O-Glycosylation
O-glycans regulate various processes throughout all domains of life. A large and diverse family of O-glycosyltransferases catalyze O-glycan biosynthesis by transferring a monosaccharide from a nucleotide sugar donor to a hydroxyl acceptor on a substrate. Our lab is interested in understanding the O-glycosyltransferases that synthesize O-glycans that modulate host:microbe and microbe:microbe interactions. We use structural methods including X-ray crystallography and cryo-EM, in combination with various biochemical, bioinformatic, and biophysical tools, to interrogate O-glycosyltransferase structure and function.
Research Projects
Mucin-type O-glycosylation: An essential modification for innate immunity and regulation of host:microbe interactions.
Polypeptide N-acetylgalactosaminyl-transferases (GalNAc-Ts) initiate mucin-type O-glycosylation by transferring GalNAc from UDP-GalNAc to Thr/Ser acceptors on protein substrates such as mucins. Densely O-glycosylated mucins, in part, give mucus that lines the epithelium gel-like properties that are important for its function in protecting underlying layers from damage and infection and modulating interactions with the microbiota.
GalNAc-Ts do not recognize a consensus sequence or motif, and each isoenzyme shows unique specificity towards acceptor sites on a substrate. We are interested in understanding the diverse mechanisms used by GalNAc-Ts to recognize, bind to, and position substrates for catalysis. Our recent structural studies of the colorectal cancer (CRC) associated isoenzyme human GalNAc-T12 describe the structural basis of its unique substrate specificity and binding mode, which is mediated by a non-conserved GalNAc binding pocket in the catalytic domain of the enzyme and a conserved pocket in its lectin domain.
We also study how alternative splicing regulates GalNAc-T function. In collaboration with the Ten Hagen and Tabak labs at NIDCR, our studies reveal that the alternative splicing of PGANT9, a Drosophila GalNAc-T, results in 2 distinct isoforms termed PGANT9A and PGANT9B that differ in a ~30 amino acid region of the lectin domain. PGANT9A contains a net positive charge in that region, while PGANT9B contains a net negative charge. These distinct net charges dictate the divergent electrostatic-mediated substrate specificities of the 2 isoforms.
One of our goals is to use the structural and biochemical characterization of GalNAc-T substrate preferences to predict in vivo substrates, which are often unknown, and thus further our understanding of the downstream effects of aberrant O-glycosylation that arise due to mutations in GALNT genes that alter enzymatic activity. By determining GalNAc-T substrates, we can learn how aberrant glycosylation influences the protective role of mucus and its interactions with microbes in diseases such as CRC, which are associated with dysbiosis. In particular, we want to learn more about the substrate(s) of GalNAc-T12, where subsets of CRC patients have deactivating mutations in GALNT12. Overall, we hope that these studies provide insight into the specific targeting and modulation (inhibition/activation) of individual GalNAc-Ts in diseases associated with disruptions in host-microbe interactions.
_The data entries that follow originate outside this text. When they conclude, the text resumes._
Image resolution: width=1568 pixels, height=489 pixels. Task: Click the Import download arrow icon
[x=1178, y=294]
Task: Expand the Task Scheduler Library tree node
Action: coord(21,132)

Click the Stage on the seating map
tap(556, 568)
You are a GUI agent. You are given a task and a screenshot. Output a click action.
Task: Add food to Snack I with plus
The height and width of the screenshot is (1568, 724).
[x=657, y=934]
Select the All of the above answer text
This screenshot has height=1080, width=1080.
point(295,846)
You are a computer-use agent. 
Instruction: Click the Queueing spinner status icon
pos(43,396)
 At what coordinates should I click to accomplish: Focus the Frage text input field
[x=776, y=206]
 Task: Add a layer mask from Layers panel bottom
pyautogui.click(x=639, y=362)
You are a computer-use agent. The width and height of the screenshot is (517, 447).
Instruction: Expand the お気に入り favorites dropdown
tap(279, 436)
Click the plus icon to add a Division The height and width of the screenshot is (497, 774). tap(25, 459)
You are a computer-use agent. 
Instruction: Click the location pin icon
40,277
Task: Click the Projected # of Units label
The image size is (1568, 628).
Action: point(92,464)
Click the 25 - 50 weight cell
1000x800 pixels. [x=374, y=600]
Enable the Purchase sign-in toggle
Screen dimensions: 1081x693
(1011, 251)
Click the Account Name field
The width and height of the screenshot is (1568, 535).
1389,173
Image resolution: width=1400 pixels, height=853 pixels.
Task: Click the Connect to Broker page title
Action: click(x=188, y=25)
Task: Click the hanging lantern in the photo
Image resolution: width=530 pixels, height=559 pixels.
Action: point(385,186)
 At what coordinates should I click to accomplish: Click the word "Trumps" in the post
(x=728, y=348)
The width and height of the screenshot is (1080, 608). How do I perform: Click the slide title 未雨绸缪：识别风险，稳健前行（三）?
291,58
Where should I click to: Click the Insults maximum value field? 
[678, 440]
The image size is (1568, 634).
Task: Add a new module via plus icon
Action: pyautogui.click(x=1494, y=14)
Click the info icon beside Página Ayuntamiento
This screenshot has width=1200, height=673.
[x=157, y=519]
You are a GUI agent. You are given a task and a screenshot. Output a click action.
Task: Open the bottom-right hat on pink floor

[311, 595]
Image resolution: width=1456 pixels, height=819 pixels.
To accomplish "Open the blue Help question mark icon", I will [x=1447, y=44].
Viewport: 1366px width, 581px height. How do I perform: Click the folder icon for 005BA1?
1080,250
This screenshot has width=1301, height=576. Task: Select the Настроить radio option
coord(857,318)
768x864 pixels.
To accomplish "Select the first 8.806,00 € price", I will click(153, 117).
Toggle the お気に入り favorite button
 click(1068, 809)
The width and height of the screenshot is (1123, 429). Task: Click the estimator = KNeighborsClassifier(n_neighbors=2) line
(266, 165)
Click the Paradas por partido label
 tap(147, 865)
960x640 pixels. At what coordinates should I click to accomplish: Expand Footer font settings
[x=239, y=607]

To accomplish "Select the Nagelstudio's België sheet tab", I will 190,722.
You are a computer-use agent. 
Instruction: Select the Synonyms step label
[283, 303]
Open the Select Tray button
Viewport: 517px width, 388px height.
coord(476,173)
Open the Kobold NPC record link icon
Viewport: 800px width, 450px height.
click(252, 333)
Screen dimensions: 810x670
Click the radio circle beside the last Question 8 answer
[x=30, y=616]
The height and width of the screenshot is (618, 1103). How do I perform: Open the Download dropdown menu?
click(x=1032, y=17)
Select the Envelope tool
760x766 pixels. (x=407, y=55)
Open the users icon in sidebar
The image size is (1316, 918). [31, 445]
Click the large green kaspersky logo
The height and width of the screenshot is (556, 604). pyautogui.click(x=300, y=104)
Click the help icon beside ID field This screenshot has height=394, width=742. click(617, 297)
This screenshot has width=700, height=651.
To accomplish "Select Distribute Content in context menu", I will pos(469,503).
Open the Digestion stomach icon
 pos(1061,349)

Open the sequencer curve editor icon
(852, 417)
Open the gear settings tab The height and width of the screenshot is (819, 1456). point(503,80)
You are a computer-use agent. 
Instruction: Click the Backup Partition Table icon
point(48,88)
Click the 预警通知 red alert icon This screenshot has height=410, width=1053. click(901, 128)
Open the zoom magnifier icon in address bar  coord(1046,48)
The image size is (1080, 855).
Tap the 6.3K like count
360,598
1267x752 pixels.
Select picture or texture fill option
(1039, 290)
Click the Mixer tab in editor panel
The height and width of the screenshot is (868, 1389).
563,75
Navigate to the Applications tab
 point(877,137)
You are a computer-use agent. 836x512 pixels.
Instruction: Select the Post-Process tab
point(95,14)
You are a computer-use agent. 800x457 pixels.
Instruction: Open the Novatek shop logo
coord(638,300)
Microbial glycosylation in virulence factor biosynthesis
Exopolysaccharide (EPS). Oral biofilm is comprised of rich and diverse microbial communities consisting of over 700 distinct species, and an imbalance in the composition of the community is associated with common oral diseases including caries and periodontitis and is linked to systemic disease such as colorectal cancer. Biofilm microorganisms tend to be highly resistant to antibiotics compared to planktonic ones, therefore finding new and more effective ways to control biofilm formation is critical in preventing disease. We are identifying and characterizing the O-glycosylation machinery responsible for exopolysaccharide (EPS) biosynthesis in the oral biofilm matrix. By understanding the machinery responsible for exopolysaccharide biosynthesis in oral biofilm, we can find ways to inhibit matrix formation linked to oral microbiome dysbiosis.
Capsular polysaccharides (CPS). CPS form a dense layer around particular strains of bacteria and fungi. The CPS layer can facilitate host cell entry by “hiding” other virulence factors on the bacterial surface that adhere to host cells and also can help the microbe evade the host immune response. We are particularly interested in understanding the role of CPS in pathogenic bacteria and fungi that are increasingly becoming resistant to antibiotics and are using structural and biochemical approaches to study microbial O-glycosyltransferases that synthesize CPS. Our long-term goal is to use structural and biochemical knowledge to design O-glycosyltransferase inhibitors that can function as anti-microbials.